Text to read:

******************************

The political situation in Tigray remains complex following the 2020-2022 conflict, with ongoing governance and humanitarian challenges. Tensions persist within the Tigray People’s Liberation Front (TPLF), with reported factions differing over engagement with Ethiopia’s federal government. In addition, relations between Tigray and Eritrea remain strained, with allegations of continued Eritrean military presence near border areas despite the Pretoria Agreement.
Ethiopia’s pursuit of maritime access has reportedly heightened tensions with Eritrea. The issue has regional implications, with concerns about worsened instability in the Horn of Africa. Third-party involvement, including from the UAE and Turkey, further complicates matters as geopolitical interests shape diplomatic engagements.
Getachew Assefa is a professor at the School of Architecture, Planning, and Landscape at the University of Calgary in Canada. He holds a degree in chemical engineering from Addis Ababa University in 1995, but specializes in sustainable design, which led to his current professorship in architecture.
Before moving to Sweden in 1998 for graduate studies, he worked at Bahir Dar University. Getachew also operates UMD Media, a multilingual platform that broadcasts diverse content—including cultural stories, societal challenges, and regional perspectives—via satellite to the Horn of Africa.
In an interview with The Reporter’s Abraham Tekle, Getachew discussed Tigray’s political situation, the Pretoria Agreement, tensions between Ethiopia and Eritrea over sea access, third-party involvement in the region, and international efforts to address escalating tensions, among other critical issues.
Getachew, a close observer of Tigray’s political situation and regional geopolitics, stated that developments in the region remain fluid, tied to third-party interests. EXCERPTS:
The Reporter: Tigray is still recovering from the devastating 2020-2022 war, with unresolved displacement, famine-like conditions, political disputes, and a lack of full federal support adding to the problems. How do you assess the current humanitarian crisis and political situation in the region? What are the major obstacles to lasting peace and recovery?

******************************

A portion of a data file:
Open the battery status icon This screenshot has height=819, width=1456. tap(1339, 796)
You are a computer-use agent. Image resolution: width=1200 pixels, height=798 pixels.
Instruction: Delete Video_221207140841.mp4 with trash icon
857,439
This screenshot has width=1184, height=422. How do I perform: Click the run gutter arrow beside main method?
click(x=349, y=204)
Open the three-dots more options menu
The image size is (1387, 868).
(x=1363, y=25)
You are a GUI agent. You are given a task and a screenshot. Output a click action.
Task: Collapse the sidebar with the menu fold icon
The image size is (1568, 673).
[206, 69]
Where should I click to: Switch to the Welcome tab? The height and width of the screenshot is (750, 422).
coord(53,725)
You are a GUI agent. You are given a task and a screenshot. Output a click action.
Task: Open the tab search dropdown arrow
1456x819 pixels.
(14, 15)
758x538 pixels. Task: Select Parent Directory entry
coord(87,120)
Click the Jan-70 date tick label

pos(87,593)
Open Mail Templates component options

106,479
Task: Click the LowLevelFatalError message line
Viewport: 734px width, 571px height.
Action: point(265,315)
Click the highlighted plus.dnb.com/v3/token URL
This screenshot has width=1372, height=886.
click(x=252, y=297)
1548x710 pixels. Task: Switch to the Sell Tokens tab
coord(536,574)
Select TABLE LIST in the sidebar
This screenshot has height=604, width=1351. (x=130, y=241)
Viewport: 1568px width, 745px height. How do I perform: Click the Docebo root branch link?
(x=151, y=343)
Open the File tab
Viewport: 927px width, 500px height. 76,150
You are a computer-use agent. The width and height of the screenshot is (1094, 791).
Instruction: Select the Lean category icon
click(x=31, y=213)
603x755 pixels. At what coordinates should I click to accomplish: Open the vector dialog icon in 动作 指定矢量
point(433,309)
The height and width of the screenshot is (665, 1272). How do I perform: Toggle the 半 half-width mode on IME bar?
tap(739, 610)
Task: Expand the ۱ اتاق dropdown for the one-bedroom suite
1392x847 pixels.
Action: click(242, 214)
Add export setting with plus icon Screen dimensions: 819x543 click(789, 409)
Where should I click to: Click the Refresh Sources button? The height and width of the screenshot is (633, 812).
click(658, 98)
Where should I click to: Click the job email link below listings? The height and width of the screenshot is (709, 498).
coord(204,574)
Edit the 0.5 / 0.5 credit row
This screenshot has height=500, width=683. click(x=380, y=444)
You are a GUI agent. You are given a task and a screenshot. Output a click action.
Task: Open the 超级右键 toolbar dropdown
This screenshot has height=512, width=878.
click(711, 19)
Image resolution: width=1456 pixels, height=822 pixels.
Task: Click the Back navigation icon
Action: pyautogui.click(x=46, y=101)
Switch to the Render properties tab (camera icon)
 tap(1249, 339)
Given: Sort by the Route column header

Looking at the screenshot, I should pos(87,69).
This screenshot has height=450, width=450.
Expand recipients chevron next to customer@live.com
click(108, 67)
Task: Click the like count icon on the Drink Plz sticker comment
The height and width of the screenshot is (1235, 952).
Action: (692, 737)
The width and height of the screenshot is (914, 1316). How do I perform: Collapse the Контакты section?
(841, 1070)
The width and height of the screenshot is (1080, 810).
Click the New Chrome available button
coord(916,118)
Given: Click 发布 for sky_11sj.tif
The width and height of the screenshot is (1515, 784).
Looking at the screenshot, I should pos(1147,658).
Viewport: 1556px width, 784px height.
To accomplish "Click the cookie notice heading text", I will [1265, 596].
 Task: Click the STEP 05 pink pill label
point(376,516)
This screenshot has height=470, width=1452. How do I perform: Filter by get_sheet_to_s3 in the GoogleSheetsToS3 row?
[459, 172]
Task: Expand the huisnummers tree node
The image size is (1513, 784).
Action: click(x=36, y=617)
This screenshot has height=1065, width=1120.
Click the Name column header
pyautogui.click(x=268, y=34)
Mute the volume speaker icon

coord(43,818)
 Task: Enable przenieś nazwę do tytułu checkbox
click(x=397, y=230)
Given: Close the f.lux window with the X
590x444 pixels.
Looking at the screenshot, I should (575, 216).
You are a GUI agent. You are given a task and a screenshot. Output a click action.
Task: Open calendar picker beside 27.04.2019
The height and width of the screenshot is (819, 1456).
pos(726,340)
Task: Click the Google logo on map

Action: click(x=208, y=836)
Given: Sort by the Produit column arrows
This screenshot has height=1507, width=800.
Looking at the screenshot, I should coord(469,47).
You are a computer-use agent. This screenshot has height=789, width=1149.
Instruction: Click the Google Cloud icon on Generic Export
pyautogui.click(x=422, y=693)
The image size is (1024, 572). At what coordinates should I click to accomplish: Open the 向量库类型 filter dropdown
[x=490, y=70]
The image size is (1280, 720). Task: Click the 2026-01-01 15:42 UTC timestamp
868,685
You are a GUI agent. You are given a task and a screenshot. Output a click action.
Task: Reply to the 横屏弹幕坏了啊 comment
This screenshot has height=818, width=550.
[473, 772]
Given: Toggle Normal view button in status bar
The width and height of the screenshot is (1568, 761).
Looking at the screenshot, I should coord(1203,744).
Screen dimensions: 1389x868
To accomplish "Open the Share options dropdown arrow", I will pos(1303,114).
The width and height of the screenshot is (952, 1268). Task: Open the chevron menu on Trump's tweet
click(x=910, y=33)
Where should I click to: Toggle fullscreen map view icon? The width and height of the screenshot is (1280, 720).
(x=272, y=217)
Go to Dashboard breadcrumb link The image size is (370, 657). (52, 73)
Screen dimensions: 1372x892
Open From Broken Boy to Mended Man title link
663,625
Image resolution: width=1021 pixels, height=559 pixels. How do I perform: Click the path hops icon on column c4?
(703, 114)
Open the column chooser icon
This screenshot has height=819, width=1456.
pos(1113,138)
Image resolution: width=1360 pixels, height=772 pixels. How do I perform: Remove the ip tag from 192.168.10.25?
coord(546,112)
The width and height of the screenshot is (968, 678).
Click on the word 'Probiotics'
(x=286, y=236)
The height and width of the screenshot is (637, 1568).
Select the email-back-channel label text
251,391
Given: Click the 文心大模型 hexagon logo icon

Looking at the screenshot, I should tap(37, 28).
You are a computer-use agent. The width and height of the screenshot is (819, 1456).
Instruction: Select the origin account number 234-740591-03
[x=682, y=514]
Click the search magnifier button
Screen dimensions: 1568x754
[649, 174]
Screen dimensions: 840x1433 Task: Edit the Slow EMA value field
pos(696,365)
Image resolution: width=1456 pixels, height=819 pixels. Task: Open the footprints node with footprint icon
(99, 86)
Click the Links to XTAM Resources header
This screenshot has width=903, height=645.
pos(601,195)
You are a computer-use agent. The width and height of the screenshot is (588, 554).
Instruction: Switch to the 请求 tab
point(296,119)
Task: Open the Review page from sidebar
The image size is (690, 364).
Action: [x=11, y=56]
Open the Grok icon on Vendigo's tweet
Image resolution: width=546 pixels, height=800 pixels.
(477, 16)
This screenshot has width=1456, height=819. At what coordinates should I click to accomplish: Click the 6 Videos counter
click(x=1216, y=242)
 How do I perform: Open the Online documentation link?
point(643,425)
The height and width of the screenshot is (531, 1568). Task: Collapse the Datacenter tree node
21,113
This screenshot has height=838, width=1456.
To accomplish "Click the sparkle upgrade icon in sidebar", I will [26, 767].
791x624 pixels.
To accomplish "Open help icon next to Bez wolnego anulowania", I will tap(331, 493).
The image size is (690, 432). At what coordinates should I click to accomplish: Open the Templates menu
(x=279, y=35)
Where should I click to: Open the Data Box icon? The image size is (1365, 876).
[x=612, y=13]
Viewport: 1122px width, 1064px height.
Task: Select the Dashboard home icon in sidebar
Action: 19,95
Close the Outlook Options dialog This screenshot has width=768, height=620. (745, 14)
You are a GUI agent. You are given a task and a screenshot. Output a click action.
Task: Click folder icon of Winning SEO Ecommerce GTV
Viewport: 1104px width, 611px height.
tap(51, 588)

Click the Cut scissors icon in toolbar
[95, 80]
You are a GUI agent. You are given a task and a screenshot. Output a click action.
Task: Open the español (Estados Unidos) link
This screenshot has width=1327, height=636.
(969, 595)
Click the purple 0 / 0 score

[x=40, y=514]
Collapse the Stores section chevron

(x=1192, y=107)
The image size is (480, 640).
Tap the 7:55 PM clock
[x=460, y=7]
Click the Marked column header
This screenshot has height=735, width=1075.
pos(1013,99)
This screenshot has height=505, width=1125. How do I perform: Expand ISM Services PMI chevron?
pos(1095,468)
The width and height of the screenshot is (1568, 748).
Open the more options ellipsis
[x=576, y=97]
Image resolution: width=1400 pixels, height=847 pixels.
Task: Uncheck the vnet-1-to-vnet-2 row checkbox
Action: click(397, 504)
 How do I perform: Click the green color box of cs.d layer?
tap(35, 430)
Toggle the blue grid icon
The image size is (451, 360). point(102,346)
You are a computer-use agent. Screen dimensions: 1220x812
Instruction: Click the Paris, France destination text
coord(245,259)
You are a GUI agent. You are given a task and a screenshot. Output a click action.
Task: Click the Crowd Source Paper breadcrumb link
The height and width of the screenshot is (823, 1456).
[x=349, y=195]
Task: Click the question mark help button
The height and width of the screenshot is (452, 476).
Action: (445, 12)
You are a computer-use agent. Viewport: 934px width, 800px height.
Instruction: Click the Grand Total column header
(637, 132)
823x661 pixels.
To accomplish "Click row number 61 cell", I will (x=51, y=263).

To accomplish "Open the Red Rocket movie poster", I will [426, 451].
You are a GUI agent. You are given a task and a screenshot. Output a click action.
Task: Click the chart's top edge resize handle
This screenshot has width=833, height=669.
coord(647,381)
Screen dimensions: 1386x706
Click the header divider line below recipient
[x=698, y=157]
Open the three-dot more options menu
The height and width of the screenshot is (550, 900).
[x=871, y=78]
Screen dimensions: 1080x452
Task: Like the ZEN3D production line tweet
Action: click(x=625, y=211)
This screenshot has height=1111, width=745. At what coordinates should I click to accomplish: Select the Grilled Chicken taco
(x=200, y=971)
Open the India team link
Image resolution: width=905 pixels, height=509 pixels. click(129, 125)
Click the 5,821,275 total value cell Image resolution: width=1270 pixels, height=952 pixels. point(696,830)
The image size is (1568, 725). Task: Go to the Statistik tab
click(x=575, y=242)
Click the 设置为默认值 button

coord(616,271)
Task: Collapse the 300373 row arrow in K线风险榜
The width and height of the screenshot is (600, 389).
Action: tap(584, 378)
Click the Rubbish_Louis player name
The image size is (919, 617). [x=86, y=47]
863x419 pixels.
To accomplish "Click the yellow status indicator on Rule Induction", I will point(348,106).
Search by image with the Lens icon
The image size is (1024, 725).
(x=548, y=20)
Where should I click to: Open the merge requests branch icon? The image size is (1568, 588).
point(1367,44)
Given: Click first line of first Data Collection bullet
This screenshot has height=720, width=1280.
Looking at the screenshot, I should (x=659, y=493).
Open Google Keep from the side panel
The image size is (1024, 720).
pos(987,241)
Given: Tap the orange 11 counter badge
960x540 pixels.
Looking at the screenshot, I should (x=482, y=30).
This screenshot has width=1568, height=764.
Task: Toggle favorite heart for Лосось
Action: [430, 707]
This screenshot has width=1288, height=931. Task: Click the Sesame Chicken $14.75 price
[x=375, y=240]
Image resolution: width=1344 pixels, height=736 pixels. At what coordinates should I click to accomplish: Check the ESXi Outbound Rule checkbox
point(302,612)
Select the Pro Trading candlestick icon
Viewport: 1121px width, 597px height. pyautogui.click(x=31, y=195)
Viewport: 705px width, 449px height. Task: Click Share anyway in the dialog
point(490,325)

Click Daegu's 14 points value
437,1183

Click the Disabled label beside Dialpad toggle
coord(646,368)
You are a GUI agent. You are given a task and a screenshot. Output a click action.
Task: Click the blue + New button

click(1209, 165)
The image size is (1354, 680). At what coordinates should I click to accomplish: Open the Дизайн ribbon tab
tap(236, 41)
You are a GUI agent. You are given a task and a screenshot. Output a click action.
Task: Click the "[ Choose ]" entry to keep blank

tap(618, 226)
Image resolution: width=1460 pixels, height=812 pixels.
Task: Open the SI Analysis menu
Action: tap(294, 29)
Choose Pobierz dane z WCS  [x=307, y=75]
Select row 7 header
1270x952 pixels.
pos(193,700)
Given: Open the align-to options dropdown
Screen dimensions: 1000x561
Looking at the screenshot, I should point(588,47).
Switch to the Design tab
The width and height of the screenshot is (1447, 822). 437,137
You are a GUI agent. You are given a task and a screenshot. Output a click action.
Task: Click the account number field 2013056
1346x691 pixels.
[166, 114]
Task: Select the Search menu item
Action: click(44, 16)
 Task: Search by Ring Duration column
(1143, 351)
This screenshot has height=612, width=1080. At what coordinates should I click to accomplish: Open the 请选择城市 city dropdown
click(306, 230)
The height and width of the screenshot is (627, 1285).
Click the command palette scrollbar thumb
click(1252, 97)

******************************

Tasks to carry out:
A: According to the Tigray article, in what year did Getachew Assefa move to Sweden for graduate studies?
B: Copy word for word the passage of the Tigray article that begins at the words "The political situation" and stops after the words "shape diplomatic engagements.".

Responses to the exercise:
A: 1998

B:
The political situation in Tigray remains complex following the 2020-2022 conflict, with ongoing governance and humanitarian challenges. Tensions persist within the Tigray People’s Liberation Front (TPLF), with reported factions differing over engagement with Ethiopia’s federal government. In addition, relations between Tigray and Eritrea remain strained, with allegations of continued Eritrean military presence near border areas despite the Pretoria Agreement.
Ethiopia’s pursuit of maritime access has reportedly heightened tensions with Eritrea. The issue has regional implications, with concerns about worsened instability in the Horn of Africa. Third-party involvement, including from the UAE and Turkey, further complicates matters as geopolitical interests shape diplomatic engagements.